MLL 3591 - Introduction to Wheat Cleaning and Tempering (2 hrs.)
Students will be introduced to the concepts and principles of the cleaning process, proper grain handling, cleaning machine operations, conditioning, control systems and flow sheets.
This course is designed to help the student increase their knowledge regarding fundamentals of grain handling, cleaning, conditioning, and control and flow sheets.
Upon completion of the course, the student will be able to demonstrate a knowledge of the cleaning process, proper grain handling, cleaning machinery, control systems, and flow sheets in the mill.
Unit Outcomes for Criterion Based Evaluation:
The following outline defines the minimum core content not including the final examination period. Instructors may add other material as time allows.
UNIT 1: PRELIMINARY GRAIN CLEANING AND GRAIN HANDLING
Outcomes: Upon completion of this unit, the students will be able to successfully identify grain handling equipment, application, and operation.
- Identify grain handling equipment used in the milling industry.
- Explain grain handling equipment application and operation.
- Describe the importance of grain cleaning in the elevator and at the mill.
UNIT 2: CLEANING MACHINERY PRINCIPLES
Outcomes: Upon completion of this unit, the students will be able to successfully describe the principles of grain cleaning and performance factors involved.
- Describe principles of cleaning machinery operation.
- Identify important factors and adjustments contribution to operation of cleaning equipment
- Identify performance measures associated with proper operation of cleaning machinery
UNIT 3: CLEANING SYSTEM CONTROL
Outcomes: Upon completion of this unit, the students will be able to identify the major North American wheat classes, where each is grown, and describe the movement from field to elevator.
- Describe measures of cleaning system performance.
- Identity important characteristics of screenings and clean wheat with respect to cleaning.

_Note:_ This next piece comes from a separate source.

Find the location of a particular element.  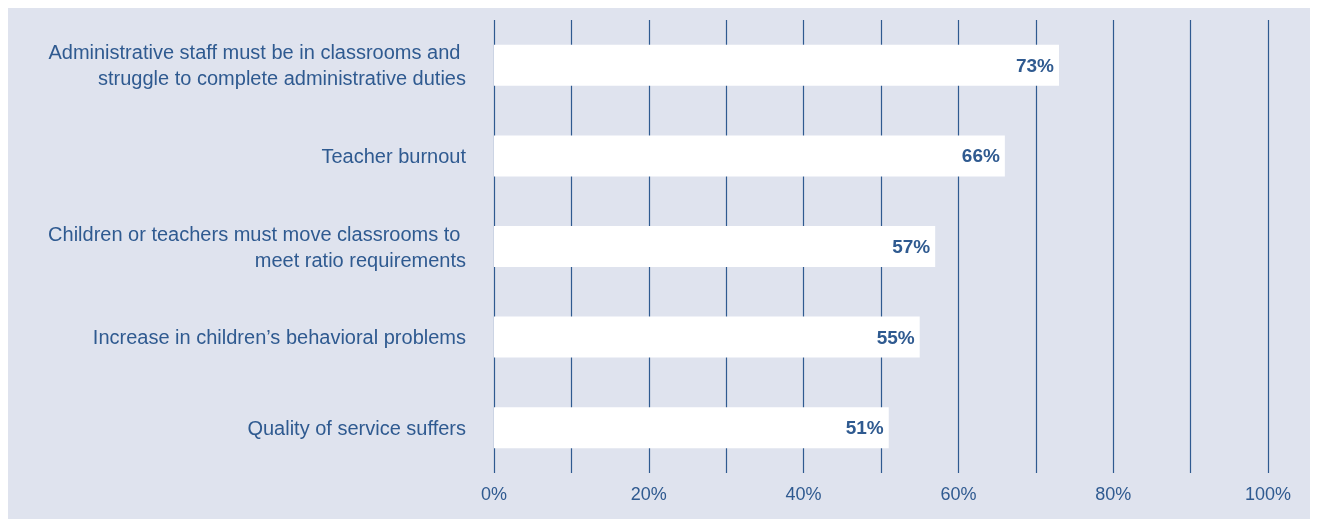

data-label: 57% is located at coordinates (912, 246).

- Explain the critical nature of uniform flow on cleaning operation.
UNIT 4: WHEAT TEMPERING
Outcomes: Upon completion of this unit, the students will be able to successfully identify grading factors, the role of the laboratory in dough testing, and demonstrate grading standards and end-use properties.

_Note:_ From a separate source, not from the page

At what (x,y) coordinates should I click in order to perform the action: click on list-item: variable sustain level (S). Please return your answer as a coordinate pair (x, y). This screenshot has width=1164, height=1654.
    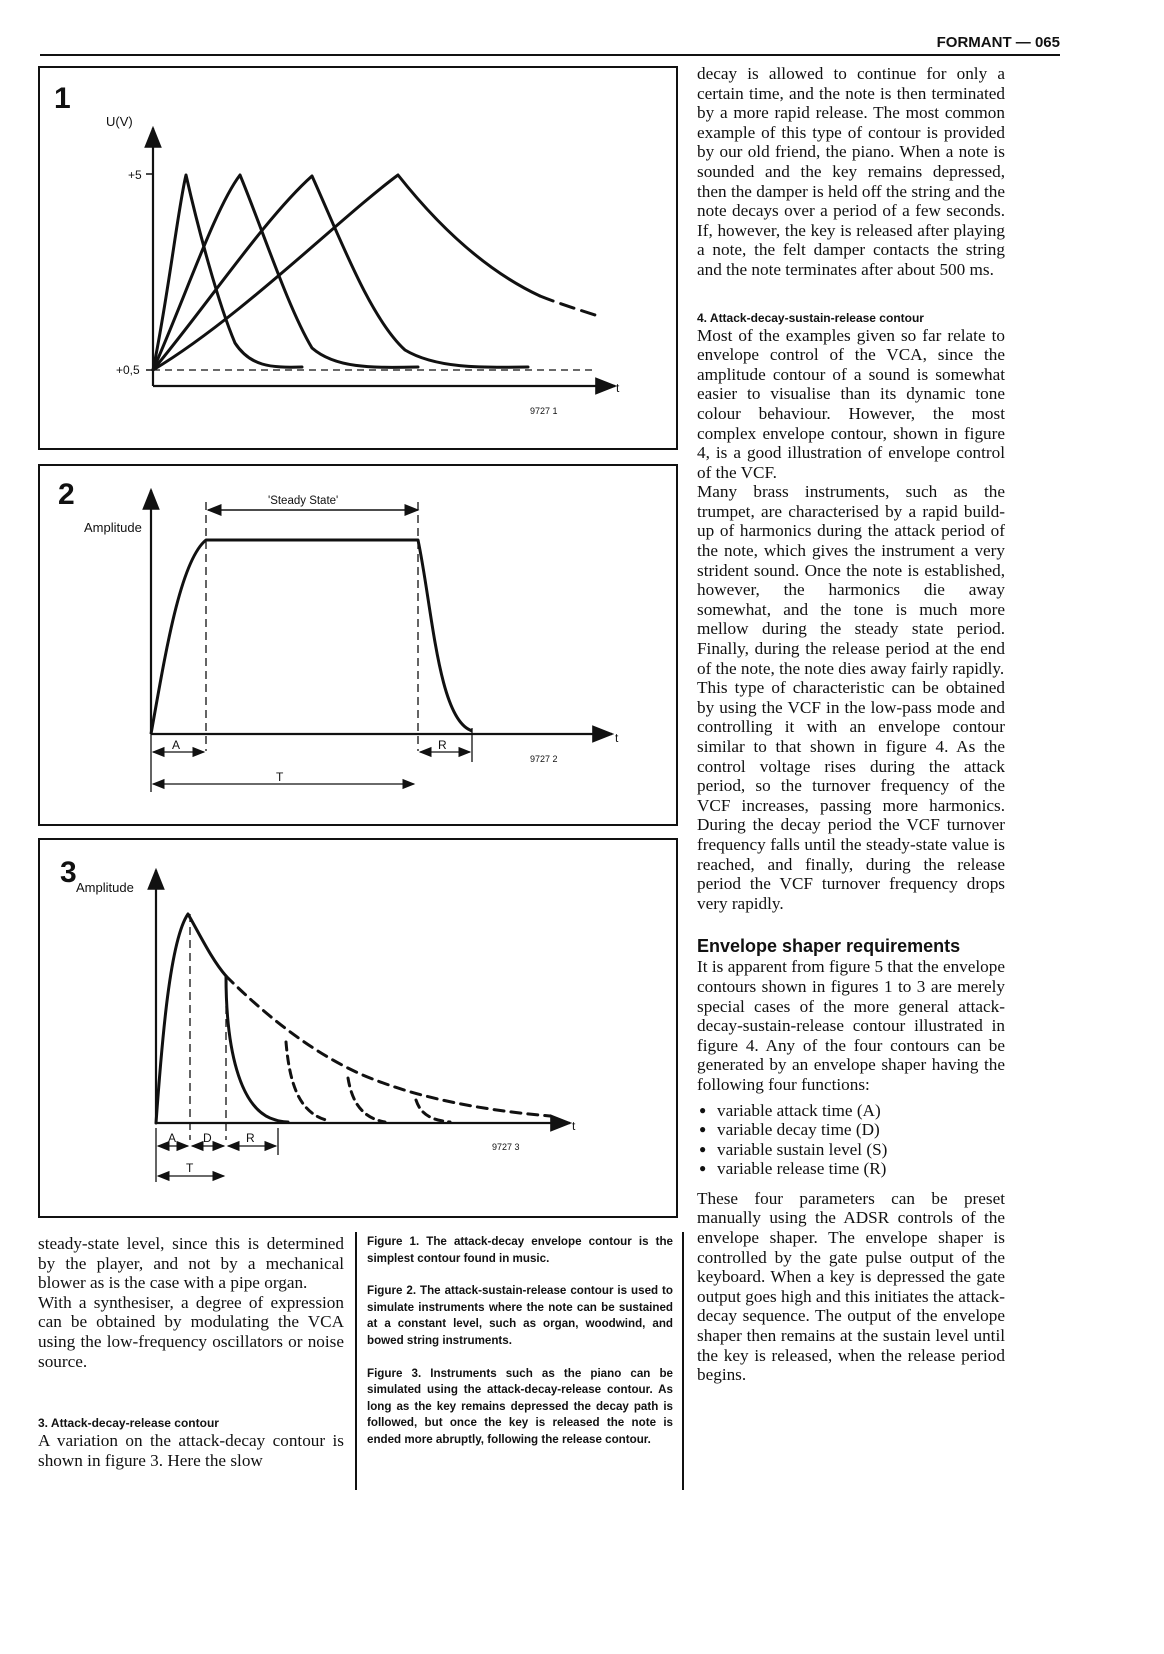
    Looking at the image, I should click on (851, 1150).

- Identify information required to calculate water addition requirements in a tempering system and calculate water addition requirements for a tempering system.

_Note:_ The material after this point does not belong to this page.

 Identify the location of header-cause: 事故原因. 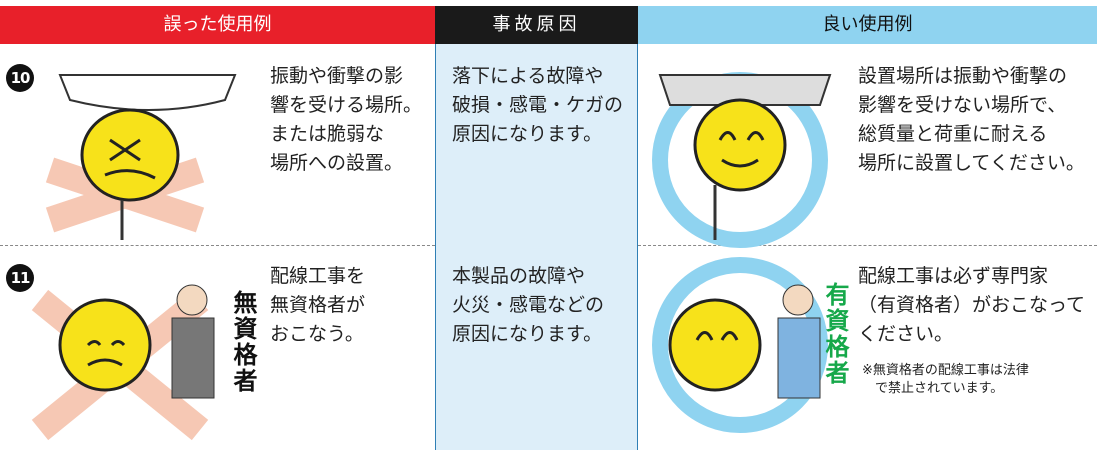
(536, 25).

- Identify key components of a satisfactory tempering system.
- Explain manual and automated temper water addition systems including feed forward and feedback systems.
- Identify successful outcome of a good tempering system and identify potential causes of failure in wheat tempering.
Refer to Syllabus
Contact Bookstore for current textbook.
Students should adhere to the attendance policy outlined by the instructor in the course syllabus.
The grading policy will be outlined by the instructor in the course syllabus.
Maximum class size:
Based on classroom occupancy.
Course Time Frame:
The U.S. Department of Education, Higher Learning Commission and the Kansas Board of Regents define credit hour and have specific regulations that the college must follow when developing, teaching and assessing the educational aspects of the college. A credit hour is an amount of work represented in intended learning outcomes and verified by evidence of student achievement that is an institutionally-established equivalency that reasonably approximates not less than one hour of classroom or direct faculty instruction and a minimum of two hours of out-of-class student work for approximately fifteen weeks for one semester hour of credit or an equivalent amount of work over a different amount of time. The number of semester hours of credit allowed for each distance education or blended hybrid courses shall be assigned by the college based on the amount of time needed to achieve the same course outcomes in a purely face-to-face format.
Refer to the following policies:
402.00 Academic Code of Conduct
263.00 Student Appeal of Course Grades
403.00 Student Code of Conduct
Disability Services Program:
Cowley College, in recognition of state and federal laws, will accommodate a student with a documented disability. If a student has a disability which may impact work in this class which requires accommodations, contact the Disability Services Coordinator.